Eve Minuk and I met to set up a class blog for 2 blocks of Hum 9 that she shares with Linda Watson. The first question was "which service will we use?" Eve had a list of "gotta haves" for this project:
- a clean, easy to navigate presentation,
- easy to set up easy to maintain
- no complicated password and ID management to get the students to participate
- a way to moderate posts/comments by the kids,
- a place to record homework
- a place for a class scribe
- an easy way to personalize the site
We ended up choosing Blogger because we could get most of what Eve was looking for, without a lot of set up and maintenance issues. Eve created a "Hum Along" blog to serve her 2 classes and a second "Homework" page that feeds info to the first.
She opted to set up the following features:
A header that identified the group, (which gave us an excuse to create a contest to replace it with something created by students!)
A "blog roll" section where she will post a question of the day. - She will be asking 5-6 students per class to comment on the reflection question. This keeps the posts to a manageable level, but gives everyone a chance to participate - eventually. (She has "comment moderation" enabled so student comments do not get posted until Eve has read them first. Using the "name/URL" option, she has students give their first name + initial. (One student was very shy - we gave her the ID "Agent 59".)
Eve added the polling widget so she could get some immediate feedback from students on a content related question: Was Napoleon a hero?
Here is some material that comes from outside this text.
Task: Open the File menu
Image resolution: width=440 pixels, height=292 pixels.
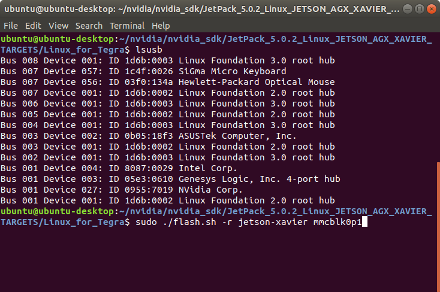Action: [11, 26]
We also added a Youtube widget so she could post a current event of the week for classroom discussion.
The blog also pulls the homework posts from a sister blog we set up so students would not have to check a separate blog. (We used the gadget called: "Blogger posts and categories" The gadget description says "Just enter your a blog name to display posts and labels (categories), with navigation on label. A simple way to have a blog anywhere...." [This gadget stopped working recently, and was replaced with a Tabbed news feed ]
We added a "this day in history" gadget so students could have another topic for class discussion.